§ SUPPLIED TEXT
However, it is important to note that these two columns are conflated internally, and actually represent a single annotation of the value “<POS>.<Morphology>” — a dot (.) acts as a separator between the two.

In a tag value, everything preceding the first dot is considered to be the (base) “POS” tag, while everything following it is treated as belonging to “Morphology”. An exception is made for tags having a single dot at the end, because some tagsets use tags like “$.” for punctuation. When exporting documents to XML, POS tags are split up into “pos” and “morph” tags according to this rule.

Note that you are not required to use morphological attributes in your tags — it is perfectly fine to use tagsets with only plain POS tags; the “Morphology” column can be conveniently hidden in this case.

Lemmatization

Lemma annotation is an open annotation layer represented by a text box.

Lemmatization always comes with a lemma verification checkbox that turns green when you click on it. When entering a lemma, the system will search for suggestions based on identical tokens with a marked lemma verification checkbox in all texts within the current project, and display them in bold green:

Lemma entry with marked verification checkbox and a lemma suggestion

The verification checkbox becomes unchecked when you modify the lemma entry, and becomes checked when you select a green (= verified) suggestion from the list.

Automatical lemma suggestions can also be provided by adding the lemma suggestion annotation layer.

Lemma suggestion

Provides auto-completion suggestions for lemma annotations.

Strictly speaking, this isn’t an annotation layer at all; rather, it provides an additional resource to another annotation layer, the lemmatization layer. When using lemma suggestions, the lemma text field will provide auto-completion suggestions to the user based on the string that he entered and the values in the lemma suggestion “tagset”. A maximum of twenty suggestions can be shown at a time.

Auto-completion for lemmata based on a pre-defined list of lemma suggestions

In the auto-completion list, values in square brackets at the end of the string are displayed in light grey; a possible use case for this is IDs referring to an external lexicon. Apart from the distinctive rendering, these strings are not treated in any special way, though.

Special characters, such as accented letters, are conflated with their “simple” counterparts to a certain degree,² so that entering ‘a’ in the lemma field would find auto-complete suggestions like ‘à’ or ‘âme’.

Lemma part-of-speech

Part-of-speech annotation for the lemmatization, in case you want to distinguish between POS annotation of the wordform versus the lemma.

§ REQUIRED TASK 1
Answer these questions using the annotation guide above.
(a) What character separates the POS part of a tag value from its Morphology part?
(b) How many lemma suggestions can be shown at one time?
(c) What happens to the lemma verification checkbox when the lemma entry is modified?
§ REQUIRED TASK 2
Carry the annotation guide above forward, starting right after its final sentence about lemma part-of-speech.

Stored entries
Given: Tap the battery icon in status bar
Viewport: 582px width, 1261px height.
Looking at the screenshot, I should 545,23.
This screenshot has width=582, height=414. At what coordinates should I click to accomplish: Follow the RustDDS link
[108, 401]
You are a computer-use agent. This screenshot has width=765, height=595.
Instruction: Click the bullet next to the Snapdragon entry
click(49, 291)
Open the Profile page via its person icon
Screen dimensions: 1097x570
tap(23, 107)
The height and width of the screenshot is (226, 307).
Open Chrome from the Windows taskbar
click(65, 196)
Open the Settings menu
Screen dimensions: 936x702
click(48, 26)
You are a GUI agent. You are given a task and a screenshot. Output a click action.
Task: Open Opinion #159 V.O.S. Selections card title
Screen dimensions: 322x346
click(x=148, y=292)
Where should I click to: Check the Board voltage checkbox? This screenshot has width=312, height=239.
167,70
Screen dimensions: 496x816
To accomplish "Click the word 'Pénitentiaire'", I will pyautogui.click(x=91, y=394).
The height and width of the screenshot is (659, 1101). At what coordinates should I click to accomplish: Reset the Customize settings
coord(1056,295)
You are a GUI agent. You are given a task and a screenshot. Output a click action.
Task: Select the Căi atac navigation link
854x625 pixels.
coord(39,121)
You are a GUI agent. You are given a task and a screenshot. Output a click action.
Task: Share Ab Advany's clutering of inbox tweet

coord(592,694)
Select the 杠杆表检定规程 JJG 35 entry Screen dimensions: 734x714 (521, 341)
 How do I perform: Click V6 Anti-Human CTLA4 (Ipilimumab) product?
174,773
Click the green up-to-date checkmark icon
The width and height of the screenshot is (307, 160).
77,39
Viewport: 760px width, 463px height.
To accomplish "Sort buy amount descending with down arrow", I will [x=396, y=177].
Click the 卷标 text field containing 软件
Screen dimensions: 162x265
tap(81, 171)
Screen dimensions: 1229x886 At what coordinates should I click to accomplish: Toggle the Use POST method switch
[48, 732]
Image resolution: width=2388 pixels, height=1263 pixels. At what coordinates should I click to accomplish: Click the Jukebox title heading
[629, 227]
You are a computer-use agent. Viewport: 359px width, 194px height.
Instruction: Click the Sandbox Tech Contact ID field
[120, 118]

§ EXERCISE RESULT 1
(a) A dot (.).
(b) Twenty.
(c) It becomes unchecked.

§ EXERCISE RESULT 2
Like the usual part-of-speech annotation, this is a closed tagset and represented by a dropdown box, but with two important differences:

It supports only one dropdown box (i.e., there is no such thing as “lemma morphology”).
If the lemma part-of-speech is empty and the user selects a (token) part-of-speech tag, the lemma POS field will auto-select the first entry that begins with the same string as the selected POS tag. (For example, if the user annotates part-of-speech with “VVIMP”, the lemma POS field might auto-select the tag “VV”, if such a tag exists.)

Normalization

Normalization is an open annotation layer represented by a text box, and intended for some kind of “standardized” form of the annotated token (e.g., modern forms of historical words, tokens with corrected spelling, long forms of abbreviations, …).

There is no special functionality attached to the text field, except that it can be used as input for external annotators in place of the original token.

Modernization

Modernization is an open annotation layer represented by a text box, and intended to be a “broader” form of normalization.

As long as it’s empty, the associated text box will show a grayed-out copy of the normalization field. This reflects our original intention that modernization only needs to be annotated if it would actually differ from normalization. In practice, since it is a simple text box, you can use the field in any way you like.

Normalization, modernization, and modernization type side-by-side

You can find more details about our own definition of “modernization” (as well as “modernization type”) in the following paper:

Julia Krasselt, Marcel Bollmann, Stefanie Dipper, and Florian Petran (2015). Guidelines für die Normalisierung historischer deutscher Texte / Guidelines for Normalizing Historical German Texts. Bochumer Linguistische Arbeitsberichte: 15.

Modernization type

Modernization type is a closed tagset, represented as a dropdown box that is conditioned on modernization: it is only active when the modernization field is filled.

Attention

It is not particularly useful to have a “modernization type” without “modernization”, since the dropdown box will always be disabled in this case.

It can be used to specify the type of content in the modernization column. You can find more details about our intended meaning of “modernization type” (as well as “modernization”) in the following paper:

Julia Krasselt, Marcel Bollmann, Stefanie Dipper, and Florian Petran (2015). Guidelines für die Normalisierung historischer deutscher Texte / Guidelines for Normalizing Historical German Texts. Bochumer Linguistische Arbeitsberichte: 15.

Boundaries

Boundary annotation consists of a check box combined with a dropdown box; the dropdown box is only active when the checkbox is checked.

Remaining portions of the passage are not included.